┌──
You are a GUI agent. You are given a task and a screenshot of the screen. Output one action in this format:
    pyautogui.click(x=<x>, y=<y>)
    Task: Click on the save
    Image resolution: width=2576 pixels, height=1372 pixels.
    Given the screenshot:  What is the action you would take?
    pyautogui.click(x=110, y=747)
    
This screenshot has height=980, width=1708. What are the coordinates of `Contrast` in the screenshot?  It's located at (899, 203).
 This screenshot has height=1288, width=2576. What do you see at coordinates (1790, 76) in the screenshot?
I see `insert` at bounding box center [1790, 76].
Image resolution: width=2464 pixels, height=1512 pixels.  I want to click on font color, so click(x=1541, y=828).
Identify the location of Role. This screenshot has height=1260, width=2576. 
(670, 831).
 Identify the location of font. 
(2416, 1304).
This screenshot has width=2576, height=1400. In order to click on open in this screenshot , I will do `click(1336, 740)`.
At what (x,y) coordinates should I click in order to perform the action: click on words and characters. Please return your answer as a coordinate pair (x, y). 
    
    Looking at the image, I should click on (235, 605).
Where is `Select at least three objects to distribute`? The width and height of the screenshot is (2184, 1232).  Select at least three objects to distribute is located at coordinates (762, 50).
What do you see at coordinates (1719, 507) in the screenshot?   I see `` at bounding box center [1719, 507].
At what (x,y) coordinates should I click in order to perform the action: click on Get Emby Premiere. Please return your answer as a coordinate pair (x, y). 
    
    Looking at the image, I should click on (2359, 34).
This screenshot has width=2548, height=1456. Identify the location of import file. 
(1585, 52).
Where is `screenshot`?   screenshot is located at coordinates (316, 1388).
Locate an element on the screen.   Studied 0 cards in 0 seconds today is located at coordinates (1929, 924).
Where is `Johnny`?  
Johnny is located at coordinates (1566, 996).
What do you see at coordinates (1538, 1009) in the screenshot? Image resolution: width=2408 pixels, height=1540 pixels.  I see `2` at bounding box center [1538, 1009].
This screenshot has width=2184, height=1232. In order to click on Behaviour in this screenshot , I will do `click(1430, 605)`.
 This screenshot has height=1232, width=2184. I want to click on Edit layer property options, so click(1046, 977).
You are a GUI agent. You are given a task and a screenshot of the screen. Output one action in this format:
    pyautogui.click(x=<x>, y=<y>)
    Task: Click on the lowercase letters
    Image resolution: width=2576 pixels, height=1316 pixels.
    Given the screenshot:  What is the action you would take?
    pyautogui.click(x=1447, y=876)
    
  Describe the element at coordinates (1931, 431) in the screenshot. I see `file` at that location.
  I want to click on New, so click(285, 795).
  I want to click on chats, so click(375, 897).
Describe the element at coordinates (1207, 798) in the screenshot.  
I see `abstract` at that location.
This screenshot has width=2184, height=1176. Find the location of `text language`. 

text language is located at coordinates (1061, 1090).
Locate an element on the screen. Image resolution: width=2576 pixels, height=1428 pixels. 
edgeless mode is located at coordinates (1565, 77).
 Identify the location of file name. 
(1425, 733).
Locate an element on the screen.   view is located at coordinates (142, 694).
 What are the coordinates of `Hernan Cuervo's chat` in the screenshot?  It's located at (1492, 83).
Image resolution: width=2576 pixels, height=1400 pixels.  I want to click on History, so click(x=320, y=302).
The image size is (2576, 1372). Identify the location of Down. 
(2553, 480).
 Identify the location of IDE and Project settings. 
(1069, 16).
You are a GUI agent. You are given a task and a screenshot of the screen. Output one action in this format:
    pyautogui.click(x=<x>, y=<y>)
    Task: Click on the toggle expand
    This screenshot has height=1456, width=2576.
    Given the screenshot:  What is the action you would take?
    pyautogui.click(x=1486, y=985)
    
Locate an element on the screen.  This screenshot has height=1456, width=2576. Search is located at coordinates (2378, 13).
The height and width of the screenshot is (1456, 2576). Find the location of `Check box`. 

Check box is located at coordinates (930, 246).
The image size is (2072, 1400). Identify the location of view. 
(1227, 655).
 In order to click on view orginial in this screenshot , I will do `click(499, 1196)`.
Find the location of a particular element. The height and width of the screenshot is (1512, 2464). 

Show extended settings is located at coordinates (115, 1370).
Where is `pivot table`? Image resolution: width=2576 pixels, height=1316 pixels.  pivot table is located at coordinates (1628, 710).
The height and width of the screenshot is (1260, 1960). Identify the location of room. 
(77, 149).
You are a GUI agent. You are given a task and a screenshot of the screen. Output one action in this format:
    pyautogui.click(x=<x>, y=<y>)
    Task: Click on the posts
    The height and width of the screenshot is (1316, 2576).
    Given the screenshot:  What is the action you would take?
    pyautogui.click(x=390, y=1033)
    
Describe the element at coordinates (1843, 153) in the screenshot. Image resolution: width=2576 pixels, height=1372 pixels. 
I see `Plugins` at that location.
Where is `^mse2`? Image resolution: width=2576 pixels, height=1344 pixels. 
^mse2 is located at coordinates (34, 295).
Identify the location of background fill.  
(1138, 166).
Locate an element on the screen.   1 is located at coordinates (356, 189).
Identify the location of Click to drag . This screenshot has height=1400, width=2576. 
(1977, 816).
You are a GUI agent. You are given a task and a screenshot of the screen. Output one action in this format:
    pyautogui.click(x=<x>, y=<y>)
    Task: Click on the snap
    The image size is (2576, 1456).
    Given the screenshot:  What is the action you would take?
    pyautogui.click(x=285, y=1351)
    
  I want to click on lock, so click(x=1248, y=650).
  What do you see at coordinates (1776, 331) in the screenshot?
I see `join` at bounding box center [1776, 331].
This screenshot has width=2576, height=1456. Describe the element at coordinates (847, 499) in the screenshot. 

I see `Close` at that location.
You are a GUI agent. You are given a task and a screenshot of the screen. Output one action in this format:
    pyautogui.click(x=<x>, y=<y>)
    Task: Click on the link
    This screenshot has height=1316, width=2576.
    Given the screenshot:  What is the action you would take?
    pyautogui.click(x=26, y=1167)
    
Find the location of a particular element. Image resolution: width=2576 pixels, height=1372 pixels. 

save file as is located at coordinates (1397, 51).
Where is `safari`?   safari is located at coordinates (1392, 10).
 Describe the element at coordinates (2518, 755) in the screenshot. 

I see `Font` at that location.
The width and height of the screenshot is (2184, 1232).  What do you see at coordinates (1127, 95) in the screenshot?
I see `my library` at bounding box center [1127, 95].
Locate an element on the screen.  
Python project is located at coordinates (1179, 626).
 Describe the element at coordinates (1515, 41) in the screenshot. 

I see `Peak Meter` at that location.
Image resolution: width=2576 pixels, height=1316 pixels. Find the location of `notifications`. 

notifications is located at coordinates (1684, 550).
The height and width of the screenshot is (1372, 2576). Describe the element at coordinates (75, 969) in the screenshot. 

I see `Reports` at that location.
└──
What you are asked to do: Copy the entire listing above line for line, changing nothing.

Correct output:
You are a GUI agent. You are given a task and a screenshot of the screen. Output one action in this format:
    pyautogui.click(x=<x>, y=<y>)
    Task: Click on the save
    Image resolution: width=2576 pixels, height=1372 pixels.
    Given the screenshot:  What is the action you would take?
    pyautogui.click(x=110, y=747)
    
This screenshot has height=980, width=1708. What are the coordinates of `Contrast` in the screenshot?  It's located at (899, 203).
 This screenshot has height=1288, width=2576. What do you see at coordinates (1790, 76) in the screenshot?
I see `insert` at bounding box center [1790, 76].
Image resolution: width=2464 pixels, height=1512 pixels.  I want to click on font color, so click(x=1541, y=828).
Identify the location of Role. This screenshot has height=1260, width=2576. 
(670, 831).
 Identify the location of font. 
(2416, 1304).
This screenshot has width=2576, height=1400. In order to click on open in this screenshot , I will do `click(1336, 740)`.
At what (x,y) coordinates should I click in order to perform the action: click on words and characters. Please return your answer as a coordinate pair (x, y). 
    
    Looking at the image, I should click on (235, 605).
Where is `Select at least three objects to distribute`? The width and height of the screenshot is (2184, 1232).  Select at least three objects to distribute is located at coordinates (762, 50).
What do you see at coordinates (1719, 507) in the screenshot?   I see `` at bounding box center [1719, 507].
At what (x,y) coordinates should I click in order to perform the action: click on Get Emby Premiere. Please return your answer as a coordinate pair (x, y). 
    
    Looking at the image, I should click on (2359, 34).
This screenshot has width=2548, height=1456. Identify the location of import file. 
(1585, 52).
Where is `screenshot`?   screenshot is located at coordinates (316, 1388).
Locate an element on the screen.   Studied 0 cards in 0 seconds today is located at coordinates (1929, 924).
Where is `Johnny`?  
Johnny is located at coordinates (1566, 996).
What do you see at coordinates (1538, 1009) in the screenshot? Image resolution: width=2408 pixels, height=1540 pixels.  I see `2` at bounding box center [1538, 1009].
This screenshot has width=2184, height=1232. In order to click on Behaviour in this screenshot , I will do `click(1430, 605)`.
 This screenshot has height=1232, width=2184. I want to click on Edit layer property options, so click(1046, 977).
You are a GUI agent. You are given a task and a screenshot of the screen. Output one action in this format:
    pyautogui.click(x=<x>, y=<y>)
    Task: Click on the lowercase letters
    Image resolution: width=2576 pixels, height=1316 pixels.
    Given the screenshot:  What is the action you would take?
    pyautogui.click(x=1447, y=876)
    
  Describe the element at coordinates (1931, 431) in the screenshot. I see `file` at that location.
  I want to click on New, so click(285, 795).
  I want to click on chats, so click(375, 897).
Describe the element at coordinates (1207, 798) in the screenshot.  
I see `abstract` at that location.
This screenshot has width=2184, height=1176. Find the location of `text language`. 

text language is located at coordinates (1061, 1090).
Locate an element on the screen. Image resolution: width=2576 pixels, height=1428 pixels. 
edgeless mode is located at coordinates (1565, 77).
 Identify the location of file name. 
(1425, 733).
Locate an element on the screen.   view is located at coordinates (142, 694).
 What are the coordinates of `Hernan Cuervo's chat` in the screenshot?  It's located at (1492, 83).
Image resolution: width=2576 pixels, height=1400 pixels.  I want to click on History, so click(x=320, y=302).
The image size is (2576, 1372). Identify the location of Down. 
(2553, 480).
 Identify the location of IDE and Project settings. 
(1069, 16).
You are a GUI agent. You are given a task and a screenshot of the screen. Output one action in this format:
    pyautogui.click(x=<x>, y=<y>)
    Task: Click on the toggle expand
    This screenshot has height=1456, width=2576.
    Given the screenshot:  What is the action you would take?
    pyautogui.click(x=1486, y=985)
    
Locate an element on the screen.  This screenshot has height=1456, width=2576. Search is located at coordinates (2378, 13).
The height and width of the screenshot is (1456, 2576). Find the location of `Check box`. 

Check box is located at coordinates (930, 246).
The image size is (2072, 1400). Identify the location of view. 
(1227, 655).
 In order to click on view orginial in this screenshot , I will do `click(499, 1196)`.
Find the location of a particular element. The height and width of the screenshot is (1512, 2464). 

Show extended settings is located at coordinates (115, 1370).
Where is `pivot table`? Image resolution: width=2576 pixels, height=1316 pixels.  pivot table is located at coordinates (1628, 710).
The height and width of the screenshot is (1260, 1960). Identify the location of room. 
(77, 149).
You are a GUI agent. You are given a task and a screenshot of the screen. Output one action in this format:
    pyautogui.click(x=<x>, y=<y>)
    Task: Click on the posts
    The height and width of the screenshot is (1316, 2576).
    Given the screenshot:  What is the action you would take?
    pyautogui.click(x=390, y=1033)
    
Describe the element at coordinates (1843, 153) in the screenshot. Image resolution: width=2576 pixels, height=1372 pixels. 
I see `Plugins` at that location.
Where is `^mse2`? Image resolution: width=2576 pixels, height=1344 pixels. 
^mse2 is located at coordinates (34, 295).
Identify the location of background fill.  
(1138, 166).
Locate an element on the screen.   1 is located at coordinates (356, 189).
Identify the location of Click to drag . This screenshot has height=1400, width=2576. 
(1977, 816).
You are a GUI agent. You are given a task and a screenshot of the screen. Output one action in this format:
    pyautogui.click(x=<x>, y=<y>)
    Task: Click on the snap
    The image size is (2576, 1456).
    Given the screenshot:  What is the action you would take?
    pyautogui.click(x=285, y=1351)
    
  I want to click on lock, so click(x=1248, y=650).
  What do you see at coordinates (1776, 331) in the screenshot?
I see `join` at bounding box center [1776, 331].
This screenshot has width=2576, height=1456. Describe the element at coordinates (847, 499) in the screenshot. 

I see `Close` at that location.
You are a GUI agent. You are given a task and a screenshot of the screen. Output one action in this format:
    pyautogui.click(x=<x>, y=<y>)
    Task: Click on the link
    This screenshot has height=1316, width=2576.
    Given the screenshot:  What is the action you would take?
    pyautogui.click(x=26, y=1167)
    
Find the location of a particular element. Image resolution: width=2576 pixels, height=1372 pixels. 

save file as is located at coordinates (1397, 51).
Where is `safari`?   safari is located at coordinates (1392, 10).
 Describe the element at coordinates (2518, 755) in the screenshot. 

I see `Font` at that location.
The width and height of the screenshot is (2184, 1232).  What do you see at coordinates (1127, 95) in the screenshot?
I see `my library` at bounding box center [1127, 95].
Locate an element on the screen.  
Python project is located at coordinates (1179, 626).
 Describe the element at coordinates (1515, 41) in the screenshot. 

I see `Peak Meter` at that location.
Image resolution: width=2576 pixels, height=1316 pixels. Find the location of `notifications`. 

notifications is located at coordinates (1684, 550).
The height and width of the screenshot is (1372, 2576). Describe the element at coordinates (75, 969) in the screenshot. 

I see `Reports` at that location.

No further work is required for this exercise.